**WORK REQUEST 1:**
From the review of "The Secular Conscience," list every place where, according to the review, Muslim mass demonstrations were held over the twelve cartoons.
**WORK REQUEST 2:**
Pick up the review of "The Secular Conscience" after its final sentence and continue writing it in the same voice.

**TEXT UNDER STUDY:**

Saturday, November 8, 2008

852 words.

Conscience is invincible
It sets our priorities
Cannot be subjugated
And must be free.


A law higher than God’s!
By John de Waal, MBA

“The Secular Conscience” by Dr. Austin Dacey, recently published by Prometheus Books of Amherst, New York, is a fascinating, but difficult read. I suspect that it will never reach the broad audiences it should even though the argument in it is important to all of us.

It is about the defense of our freedoms of conscience and thought and it urges that everything, including religion, is debated in the public domain. The need for this is urgent for organized religions are attacking secular values as never before and do not tolerate dissent. However, if not for free conscience, how can anyone really tell what to believe?

The Roman Catholic Church continues to maintain a firm grip on their organization and the production of Church teachings. Modern Evangelicals also demand that the Scriptures be taken literally, not just by their followers, but by everyone else. Islam too insists that their views cannot be tampered with. The twelve cartoons on the Prophet Muhammad, published in Denmark in September 2005, that started Muslim mass demonstrations in Beirut, Pakistan, and Palestine, and burned down the Danish embassy in Damascus are clear attacks on our conscience and our freedom to think. However, the U.S. and British press not only does not acknowledge this, they responded tepidly and even apologized! The cartoon on the right is one of the twelve that so upset Muslims. It depicts Muhammad with a donkey that is loaded with explosives. It does not warrant the violent outbursts.

**STORED DATA:**

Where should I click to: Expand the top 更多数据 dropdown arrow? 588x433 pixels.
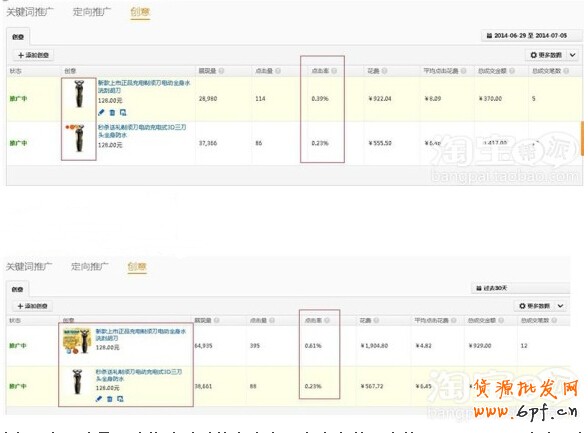(x=573, y=55)
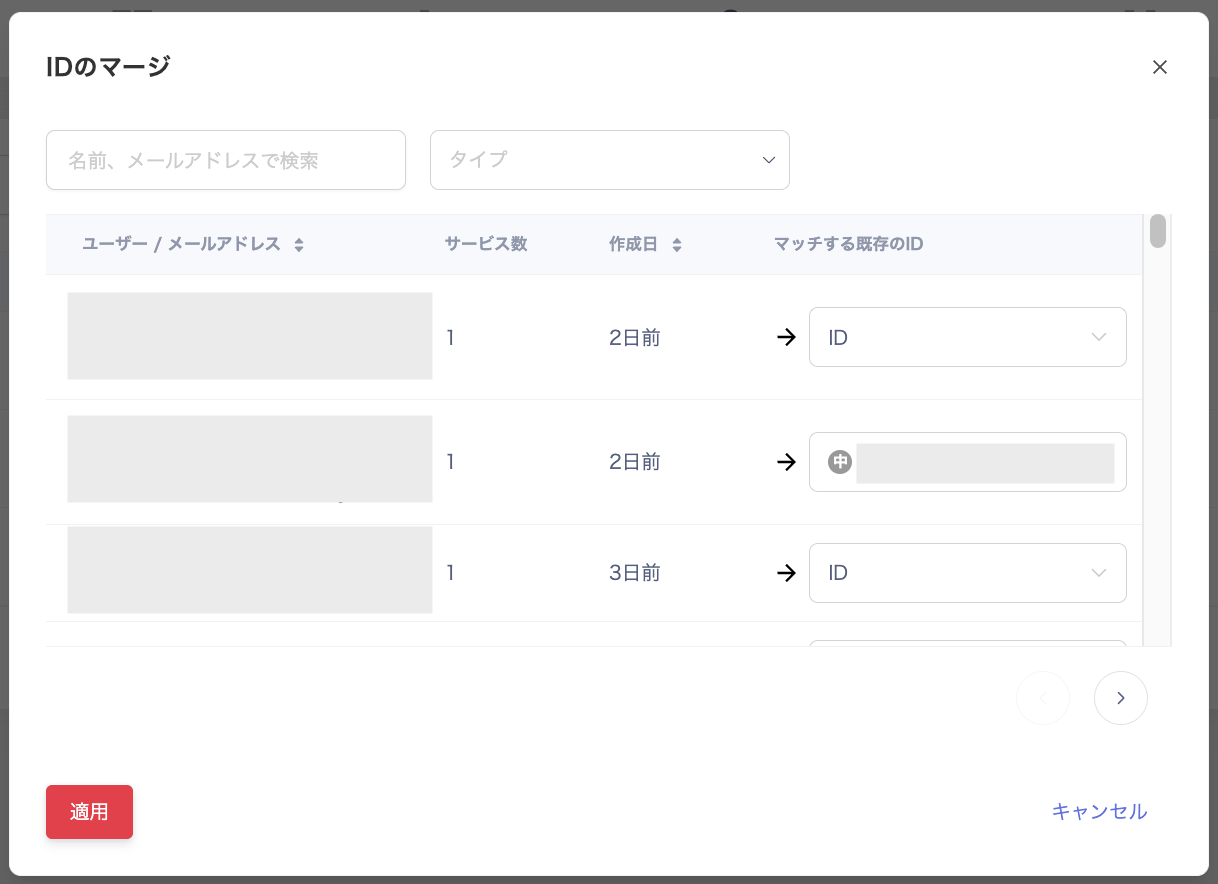Click sort icon beside ユーザー / メールアドレス
The image size is (1218, 884).
pyautogui.click(x=299, y=245)
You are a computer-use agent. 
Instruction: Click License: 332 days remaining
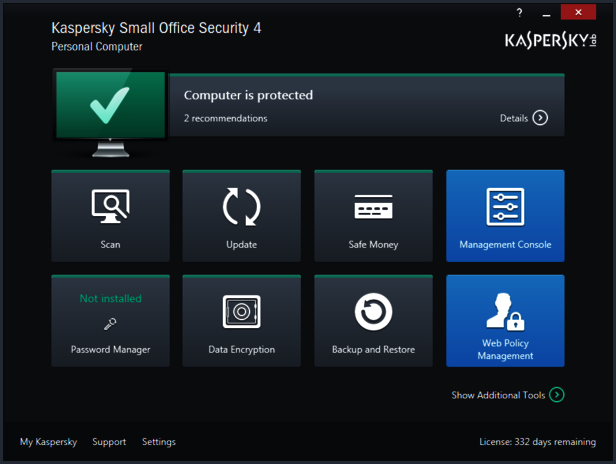(x=537, y=442)
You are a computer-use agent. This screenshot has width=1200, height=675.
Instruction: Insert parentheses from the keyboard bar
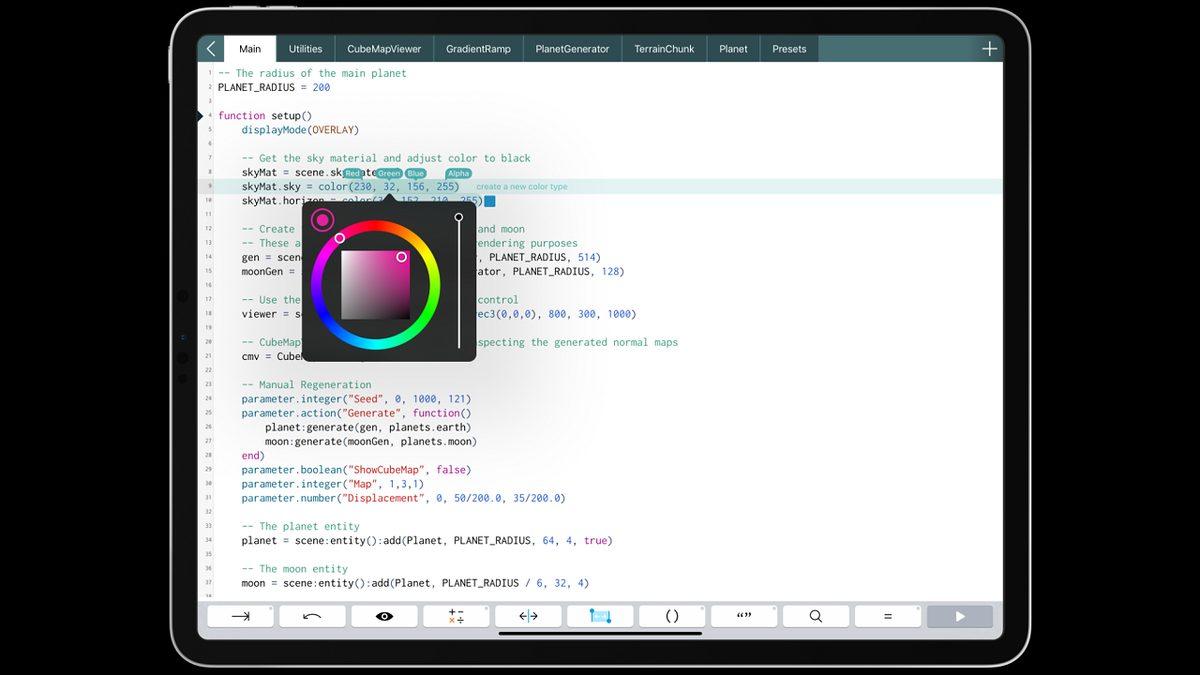(x=672, y=616)
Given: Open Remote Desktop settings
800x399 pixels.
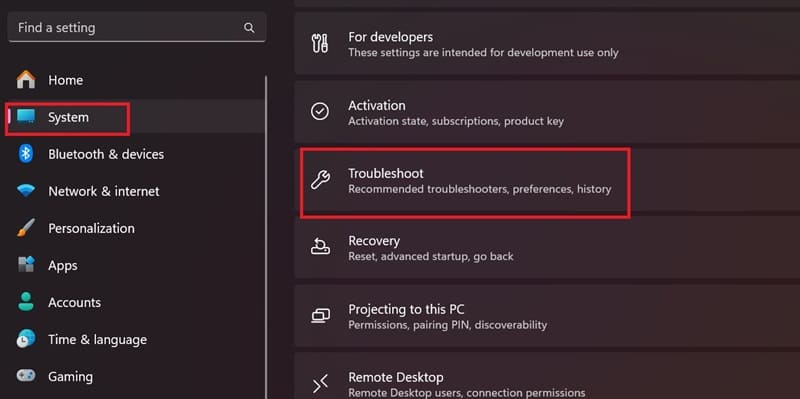Looking at the screenshot, I should 547,376.
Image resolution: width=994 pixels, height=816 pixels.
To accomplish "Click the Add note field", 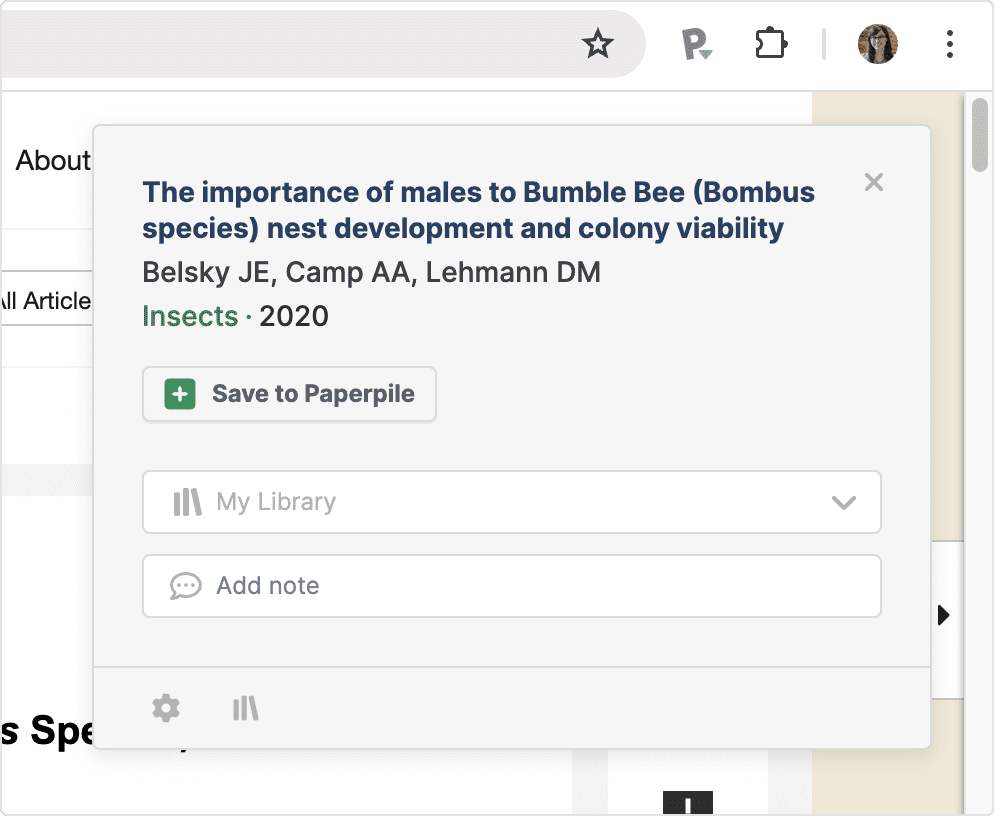I will point(511,586).
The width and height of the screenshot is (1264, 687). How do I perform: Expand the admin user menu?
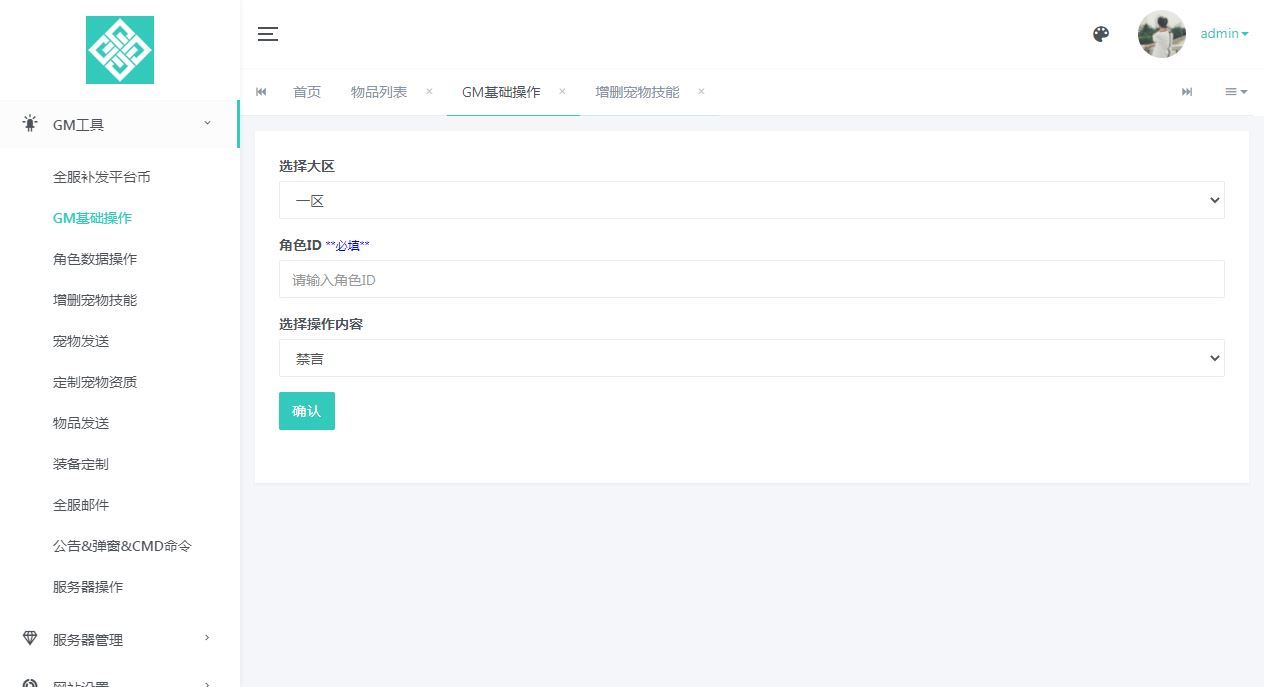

**ANSWER AREA 1:**
Beirut, Pakistan, Palestine

**ANSWER AREA 2:**
However, the cartoons do illustrate that there is a connection between the teachings of Muhammad and violence, that Islamic ideology is an inspiration for jihad terrorists like Osama bin Laden, et al. However, Christians have also been committing atrocities in the name of their God for centuries, from the crusades to the inquisition to lynching by the KKK etc.
Islam’s reactions to the cartoons were pure madness and should be denounced as such. We should stand shoulder to shoulder with the Danish to defend our mutual freedoms of speech and thought, and not just to the jihadists and the ayatollahs , but also to the Roman Catholic Church that stated in The Catholic News Service (7/26/07) that “freedom of expression does not mean offending religions” and the right-wing Evangelicals whose actions hurt humanity.
“Why do liberals in the West not speak up and denounce the Catholic ‘gag orders’ and Islam’s capital punishments for apostasy and blasphemy? Why do they not defend our secular values?” The reasons, says Dacey, are based in our privacy- and the liberty fallacies. The first causes liberals to believe that matters of conscience are private and beyond criticism, and the second says that conscience is immune to critical inquiry and our shared evaluative norms.

It is time to reject both these fallacies and open honest, consistent, rational, legal, and moral discussions between religion and secular values in ‘public’: There should be many more editorial opinions and letters to the editor, TV talk' programs, and blogs on the Internet, dealing with the issues, they should penetrate individual dining rooms and office break rooms, reach the houses of worship, and finally local government that can bring about changes that are long overdue.

Our conscience is shaped by reasons that are universal, is independent of/and prior to religion, is part of every human being and enables us to live an ethical life. As long as we try to reach a decision, our conscience is private thing, but when we act on it we are in the public domain.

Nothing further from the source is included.